Zhuhai Institute of Translational Medicine, Zhuhai People's Hospital Affiliated with Jinan University, Jinan University, Zhuhai, Guangdong, China.
Autophagy. 2021 Apr;17(4):1061-1062. doi: 10.1080/15548627.2021.1907513. Epub 2021 Mar 28.
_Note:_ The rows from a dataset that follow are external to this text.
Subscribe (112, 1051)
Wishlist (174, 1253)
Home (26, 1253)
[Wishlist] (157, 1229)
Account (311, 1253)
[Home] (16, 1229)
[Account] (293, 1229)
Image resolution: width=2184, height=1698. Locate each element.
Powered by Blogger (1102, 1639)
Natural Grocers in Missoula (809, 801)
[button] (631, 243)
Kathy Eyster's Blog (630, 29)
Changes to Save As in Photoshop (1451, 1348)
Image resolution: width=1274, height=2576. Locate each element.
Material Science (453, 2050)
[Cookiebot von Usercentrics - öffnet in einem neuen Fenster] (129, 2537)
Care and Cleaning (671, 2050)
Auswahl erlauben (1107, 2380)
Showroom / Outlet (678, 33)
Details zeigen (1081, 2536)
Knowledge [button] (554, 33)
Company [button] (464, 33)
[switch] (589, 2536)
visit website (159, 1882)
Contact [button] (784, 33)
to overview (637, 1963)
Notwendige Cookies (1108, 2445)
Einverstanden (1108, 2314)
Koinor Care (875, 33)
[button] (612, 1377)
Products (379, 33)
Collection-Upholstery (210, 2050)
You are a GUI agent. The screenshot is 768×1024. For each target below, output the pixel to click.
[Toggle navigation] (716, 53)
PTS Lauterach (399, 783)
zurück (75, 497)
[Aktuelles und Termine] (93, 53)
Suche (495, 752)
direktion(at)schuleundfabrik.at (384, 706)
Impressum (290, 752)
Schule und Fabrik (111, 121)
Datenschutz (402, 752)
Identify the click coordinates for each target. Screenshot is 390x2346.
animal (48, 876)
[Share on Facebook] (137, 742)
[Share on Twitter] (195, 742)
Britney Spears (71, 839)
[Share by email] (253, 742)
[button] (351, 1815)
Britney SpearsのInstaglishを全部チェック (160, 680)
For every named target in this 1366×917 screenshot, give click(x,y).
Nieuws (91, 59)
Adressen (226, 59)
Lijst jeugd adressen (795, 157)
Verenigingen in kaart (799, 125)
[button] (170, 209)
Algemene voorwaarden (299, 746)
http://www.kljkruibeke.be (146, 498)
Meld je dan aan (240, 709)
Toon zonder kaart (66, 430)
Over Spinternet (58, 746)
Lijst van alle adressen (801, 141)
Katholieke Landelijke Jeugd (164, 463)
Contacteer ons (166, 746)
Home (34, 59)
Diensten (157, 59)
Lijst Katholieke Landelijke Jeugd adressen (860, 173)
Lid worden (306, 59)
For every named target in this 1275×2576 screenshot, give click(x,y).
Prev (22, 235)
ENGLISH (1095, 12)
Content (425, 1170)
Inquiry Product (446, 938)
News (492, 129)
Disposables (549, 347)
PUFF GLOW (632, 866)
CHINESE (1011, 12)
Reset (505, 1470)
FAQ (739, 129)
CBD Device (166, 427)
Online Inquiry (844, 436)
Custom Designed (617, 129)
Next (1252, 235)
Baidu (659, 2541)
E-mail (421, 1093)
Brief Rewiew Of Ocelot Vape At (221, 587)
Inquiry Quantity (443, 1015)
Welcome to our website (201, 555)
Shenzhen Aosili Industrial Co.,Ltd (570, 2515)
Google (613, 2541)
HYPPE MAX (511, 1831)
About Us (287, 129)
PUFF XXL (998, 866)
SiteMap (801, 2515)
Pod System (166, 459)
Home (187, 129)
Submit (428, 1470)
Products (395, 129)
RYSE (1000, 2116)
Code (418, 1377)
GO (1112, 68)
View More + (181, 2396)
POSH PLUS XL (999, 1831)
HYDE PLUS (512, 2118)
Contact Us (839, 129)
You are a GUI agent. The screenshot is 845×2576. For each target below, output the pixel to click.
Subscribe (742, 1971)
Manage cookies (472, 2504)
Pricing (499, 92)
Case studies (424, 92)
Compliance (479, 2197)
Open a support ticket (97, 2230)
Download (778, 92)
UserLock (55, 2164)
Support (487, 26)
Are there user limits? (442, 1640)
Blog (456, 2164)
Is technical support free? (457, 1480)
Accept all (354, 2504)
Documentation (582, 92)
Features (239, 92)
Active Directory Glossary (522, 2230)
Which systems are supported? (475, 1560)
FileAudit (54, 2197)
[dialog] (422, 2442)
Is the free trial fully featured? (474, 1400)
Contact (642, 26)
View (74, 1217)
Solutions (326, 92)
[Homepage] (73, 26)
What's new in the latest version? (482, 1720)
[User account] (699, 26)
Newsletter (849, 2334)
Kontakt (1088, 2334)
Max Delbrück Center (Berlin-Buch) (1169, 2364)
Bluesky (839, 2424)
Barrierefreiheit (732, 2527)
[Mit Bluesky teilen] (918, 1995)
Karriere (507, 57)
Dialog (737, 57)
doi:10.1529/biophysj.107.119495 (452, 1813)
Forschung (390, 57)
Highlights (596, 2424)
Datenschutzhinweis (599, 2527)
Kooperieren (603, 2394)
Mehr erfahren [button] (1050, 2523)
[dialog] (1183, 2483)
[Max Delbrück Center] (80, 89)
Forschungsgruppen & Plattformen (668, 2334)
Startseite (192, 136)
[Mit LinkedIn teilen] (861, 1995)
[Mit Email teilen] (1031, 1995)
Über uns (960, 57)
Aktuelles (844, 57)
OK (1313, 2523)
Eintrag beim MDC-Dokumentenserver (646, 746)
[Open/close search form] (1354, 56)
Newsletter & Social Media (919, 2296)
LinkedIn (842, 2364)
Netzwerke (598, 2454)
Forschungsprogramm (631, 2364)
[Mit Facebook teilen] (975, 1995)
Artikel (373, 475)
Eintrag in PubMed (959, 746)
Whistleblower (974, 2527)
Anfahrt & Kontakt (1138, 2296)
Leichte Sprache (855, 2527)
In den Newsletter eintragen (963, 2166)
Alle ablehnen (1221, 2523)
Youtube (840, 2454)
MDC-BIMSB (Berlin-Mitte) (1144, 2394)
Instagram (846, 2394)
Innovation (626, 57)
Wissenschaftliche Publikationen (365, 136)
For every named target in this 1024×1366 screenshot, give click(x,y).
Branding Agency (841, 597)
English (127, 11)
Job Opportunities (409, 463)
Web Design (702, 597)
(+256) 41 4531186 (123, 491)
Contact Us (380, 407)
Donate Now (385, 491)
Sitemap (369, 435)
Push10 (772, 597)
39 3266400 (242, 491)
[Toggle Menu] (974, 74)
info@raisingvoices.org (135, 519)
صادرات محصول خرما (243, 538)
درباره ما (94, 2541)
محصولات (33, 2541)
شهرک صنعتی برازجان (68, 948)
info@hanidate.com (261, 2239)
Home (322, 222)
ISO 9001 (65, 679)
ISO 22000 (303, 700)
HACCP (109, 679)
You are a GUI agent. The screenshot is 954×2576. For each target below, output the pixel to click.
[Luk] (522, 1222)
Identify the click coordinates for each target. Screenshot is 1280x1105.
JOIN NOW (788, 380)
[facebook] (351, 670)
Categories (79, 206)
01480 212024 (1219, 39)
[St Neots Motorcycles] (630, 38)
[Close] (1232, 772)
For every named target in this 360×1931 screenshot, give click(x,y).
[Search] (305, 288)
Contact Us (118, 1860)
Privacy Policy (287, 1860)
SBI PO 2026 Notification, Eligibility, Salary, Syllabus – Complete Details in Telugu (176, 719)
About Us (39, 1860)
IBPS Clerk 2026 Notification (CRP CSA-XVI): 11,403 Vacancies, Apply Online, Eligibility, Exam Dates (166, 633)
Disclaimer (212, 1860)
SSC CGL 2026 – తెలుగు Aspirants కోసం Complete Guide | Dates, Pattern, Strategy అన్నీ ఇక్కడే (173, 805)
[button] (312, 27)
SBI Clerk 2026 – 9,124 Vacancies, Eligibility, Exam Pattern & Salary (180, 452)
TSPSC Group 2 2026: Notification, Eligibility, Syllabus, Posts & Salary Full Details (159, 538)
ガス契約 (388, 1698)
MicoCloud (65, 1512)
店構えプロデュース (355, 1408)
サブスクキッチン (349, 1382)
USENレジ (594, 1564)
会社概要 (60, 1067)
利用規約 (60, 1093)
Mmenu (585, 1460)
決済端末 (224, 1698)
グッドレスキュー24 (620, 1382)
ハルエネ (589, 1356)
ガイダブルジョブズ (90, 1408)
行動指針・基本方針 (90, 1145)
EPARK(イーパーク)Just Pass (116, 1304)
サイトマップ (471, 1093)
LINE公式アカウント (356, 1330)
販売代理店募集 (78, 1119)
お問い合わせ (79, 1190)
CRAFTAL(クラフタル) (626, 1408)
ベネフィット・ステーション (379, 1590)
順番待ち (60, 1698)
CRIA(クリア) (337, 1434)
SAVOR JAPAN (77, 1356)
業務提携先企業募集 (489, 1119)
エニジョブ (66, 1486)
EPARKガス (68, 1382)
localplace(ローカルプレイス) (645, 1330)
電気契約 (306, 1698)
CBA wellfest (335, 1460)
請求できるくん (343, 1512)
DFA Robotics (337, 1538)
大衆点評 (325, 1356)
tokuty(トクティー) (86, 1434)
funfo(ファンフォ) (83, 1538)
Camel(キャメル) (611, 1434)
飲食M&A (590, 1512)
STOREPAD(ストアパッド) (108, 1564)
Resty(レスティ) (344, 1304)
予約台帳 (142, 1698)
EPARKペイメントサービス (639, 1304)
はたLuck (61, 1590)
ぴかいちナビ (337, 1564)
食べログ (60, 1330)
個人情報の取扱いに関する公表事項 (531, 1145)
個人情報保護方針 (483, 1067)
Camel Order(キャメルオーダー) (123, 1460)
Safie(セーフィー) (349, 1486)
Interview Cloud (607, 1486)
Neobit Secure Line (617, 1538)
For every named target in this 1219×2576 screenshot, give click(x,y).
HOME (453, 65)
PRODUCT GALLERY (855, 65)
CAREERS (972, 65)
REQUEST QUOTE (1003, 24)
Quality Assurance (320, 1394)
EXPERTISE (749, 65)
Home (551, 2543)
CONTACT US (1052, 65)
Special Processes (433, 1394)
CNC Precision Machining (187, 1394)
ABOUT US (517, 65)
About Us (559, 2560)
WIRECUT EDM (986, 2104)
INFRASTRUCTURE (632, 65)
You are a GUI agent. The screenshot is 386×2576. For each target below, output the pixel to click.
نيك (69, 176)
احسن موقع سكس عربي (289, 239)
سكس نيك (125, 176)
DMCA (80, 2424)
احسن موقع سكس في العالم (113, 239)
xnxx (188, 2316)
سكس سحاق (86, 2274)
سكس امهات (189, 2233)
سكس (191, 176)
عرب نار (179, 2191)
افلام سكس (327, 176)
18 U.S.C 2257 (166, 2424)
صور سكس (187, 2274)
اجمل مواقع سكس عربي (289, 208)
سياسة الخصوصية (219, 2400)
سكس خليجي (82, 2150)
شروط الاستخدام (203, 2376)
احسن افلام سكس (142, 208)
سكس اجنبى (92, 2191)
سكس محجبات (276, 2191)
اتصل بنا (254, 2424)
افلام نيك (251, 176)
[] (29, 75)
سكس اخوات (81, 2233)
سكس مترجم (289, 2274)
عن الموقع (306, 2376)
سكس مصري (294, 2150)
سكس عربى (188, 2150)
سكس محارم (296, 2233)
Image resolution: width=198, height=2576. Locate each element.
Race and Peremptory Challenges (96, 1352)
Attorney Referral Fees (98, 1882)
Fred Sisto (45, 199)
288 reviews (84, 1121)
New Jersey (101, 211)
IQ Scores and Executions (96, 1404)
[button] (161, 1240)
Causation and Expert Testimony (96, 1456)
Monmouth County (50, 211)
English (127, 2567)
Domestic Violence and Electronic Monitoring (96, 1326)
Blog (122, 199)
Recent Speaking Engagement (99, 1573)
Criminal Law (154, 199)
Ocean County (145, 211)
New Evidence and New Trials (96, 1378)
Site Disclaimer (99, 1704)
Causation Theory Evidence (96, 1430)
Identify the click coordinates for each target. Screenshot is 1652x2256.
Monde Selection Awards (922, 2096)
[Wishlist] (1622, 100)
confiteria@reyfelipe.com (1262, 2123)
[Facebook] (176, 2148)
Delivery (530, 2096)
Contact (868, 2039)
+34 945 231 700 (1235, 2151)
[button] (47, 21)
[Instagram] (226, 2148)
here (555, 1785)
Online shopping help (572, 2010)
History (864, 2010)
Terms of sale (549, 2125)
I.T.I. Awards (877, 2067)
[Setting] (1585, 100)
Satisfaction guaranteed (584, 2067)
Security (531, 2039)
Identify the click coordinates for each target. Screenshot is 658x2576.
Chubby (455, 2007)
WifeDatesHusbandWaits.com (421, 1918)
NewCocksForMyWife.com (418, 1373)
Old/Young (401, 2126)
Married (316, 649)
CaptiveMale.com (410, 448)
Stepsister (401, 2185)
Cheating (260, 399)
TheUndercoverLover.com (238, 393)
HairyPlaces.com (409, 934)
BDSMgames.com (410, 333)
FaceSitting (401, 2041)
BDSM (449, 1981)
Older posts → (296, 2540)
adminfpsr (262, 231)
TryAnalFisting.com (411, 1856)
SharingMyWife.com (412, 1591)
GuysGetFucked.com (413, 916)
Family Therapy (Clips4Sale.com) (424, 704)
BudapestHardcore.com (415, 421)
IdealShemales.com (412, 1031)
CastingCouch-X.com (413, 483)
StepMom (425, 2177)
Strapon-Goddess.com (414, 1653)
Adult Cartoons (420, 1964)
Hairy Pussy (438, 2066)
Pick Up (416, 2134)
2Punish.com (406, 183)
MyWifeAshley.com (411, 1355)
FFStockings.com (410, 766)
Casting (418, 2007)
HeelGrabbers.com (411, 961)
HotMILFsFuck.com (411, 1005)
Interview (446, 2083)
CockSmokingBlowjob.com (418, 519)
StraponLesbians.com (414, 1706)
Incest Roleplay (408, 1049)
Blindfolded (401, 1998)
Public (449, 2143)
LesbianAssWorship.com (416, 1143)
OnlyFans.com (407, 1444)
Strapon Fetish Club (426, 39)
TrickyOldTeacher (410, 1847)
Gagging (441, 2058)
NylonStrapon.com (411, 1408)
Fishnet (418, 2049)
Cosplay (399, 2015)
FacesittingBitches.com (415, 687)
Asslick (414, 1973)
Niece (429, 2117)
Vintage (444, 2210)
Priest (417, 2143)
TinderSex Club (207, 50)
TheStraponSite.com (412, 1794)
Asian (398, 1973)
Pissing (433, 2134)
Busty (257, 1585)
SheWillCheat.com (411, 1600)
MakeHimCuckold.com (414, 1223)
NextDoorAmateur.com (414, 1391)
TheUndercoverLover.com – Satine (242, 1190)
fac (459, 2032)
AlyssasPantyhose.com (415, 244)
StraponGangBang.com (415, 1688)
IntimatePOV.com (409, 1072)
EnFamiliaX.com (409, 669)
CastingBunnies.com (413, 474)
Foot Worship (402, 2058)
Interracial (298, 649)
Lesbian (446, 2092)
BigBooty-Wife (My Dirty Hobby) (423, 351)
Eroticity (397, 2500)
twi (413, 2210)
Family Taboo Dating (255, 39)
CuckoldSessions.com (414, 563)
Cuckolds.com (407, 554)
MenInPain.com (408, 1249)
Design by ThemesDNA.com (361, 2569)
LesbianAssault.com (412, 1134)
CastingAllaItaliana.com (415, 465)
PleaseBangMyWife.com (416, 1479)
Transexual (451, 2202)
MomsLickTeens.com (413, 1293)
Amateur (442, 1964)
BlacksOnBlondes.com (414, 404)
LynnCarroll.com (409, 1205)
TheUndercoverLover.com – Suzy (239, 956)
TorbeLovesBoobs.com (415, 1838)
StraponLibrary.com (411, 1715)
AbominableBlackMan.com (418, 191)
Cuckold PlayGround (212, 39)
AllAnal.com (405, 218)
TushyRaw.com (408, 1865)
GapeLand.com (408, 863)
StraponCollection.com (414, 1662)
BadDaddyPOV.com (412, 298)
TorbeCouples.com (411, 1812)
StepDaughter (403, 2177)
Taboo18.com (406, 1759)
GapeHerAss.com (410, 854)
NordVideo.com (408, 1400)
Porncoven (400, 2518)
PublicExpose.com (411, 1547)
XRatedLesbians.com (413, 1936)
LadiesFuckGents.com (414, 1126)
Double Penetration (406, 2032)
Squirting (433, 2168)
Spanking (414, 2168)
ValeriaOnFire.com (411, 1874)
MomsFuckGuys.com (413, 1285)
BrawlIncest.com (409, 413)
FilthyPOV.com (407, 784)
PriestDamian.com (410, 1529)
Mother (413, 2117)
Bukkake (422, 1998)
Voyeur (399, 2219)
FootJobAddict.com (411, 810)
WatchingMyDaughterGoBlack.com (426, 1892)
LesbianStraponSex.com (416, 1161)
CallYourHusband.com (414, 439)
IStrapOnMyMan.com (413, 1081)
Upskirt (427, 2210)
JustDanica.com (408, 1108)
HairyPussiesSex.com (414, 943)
ENDOG (endonuclease G), a mitochondrial endonuclease, is known to participate in apoptosis and paternal mitochondria elimination. However, the role and underlying mechanism of ENDOG in regulating macroautophagy remain unclear. We recently reported that ENDOG released from mitochondria promotes autophagy during starvation, which we demonstrated is evolutionarily conserved across species by performing experiments in human cell lines, mice, , and . This study demonstrates that ENDOG can be phosphorylated by GSK3B, which enhances the interaction between ENDOG with YWHAG and leads to the release of TSC2 and PIK3C3 from YWHAG, followed by MTOR pathway suppression and autophagy initiation. Additionally, the endonuclease activity of ENDOG is essential for activating the DNA damage response and thus inducing autophagy. Consequently, this study uncovered an exciting new role for ENDOG as a crucial regulator of autophagy.
ENDOG(endonuclease G)是一种线粒体内切核酸酶,已知它参与细胞凋亡和父系线粒体的消除。然而,ENDOG 在调节巨自噬中的作用和潜在机制尚不清楚。我们最近报道,从线粒体中释放的 ENDOG 在饥饿期间促进自噬,我们通过在人细胞系、小鼠、 和 中进行实验证明了这一过程在物种间是保守的。这项研究表明,ENDOG 可以被 GSK3B 磷酸化,这增强了 ENDOG 与 YWHAG 的相互作用,导致 TSC2 和 PIK3C3 从 YWHAG 中释放,从而抑制 MTOR 通路并启动自噬。此外,ENDOG 的内切核酸酶活性对于激活 DNA 损伤反应从而诱导自噬是必不可少的。因此,这项研究揭示了 ENDOG 作为自噬关键调节剂的令人兴奋的新作用。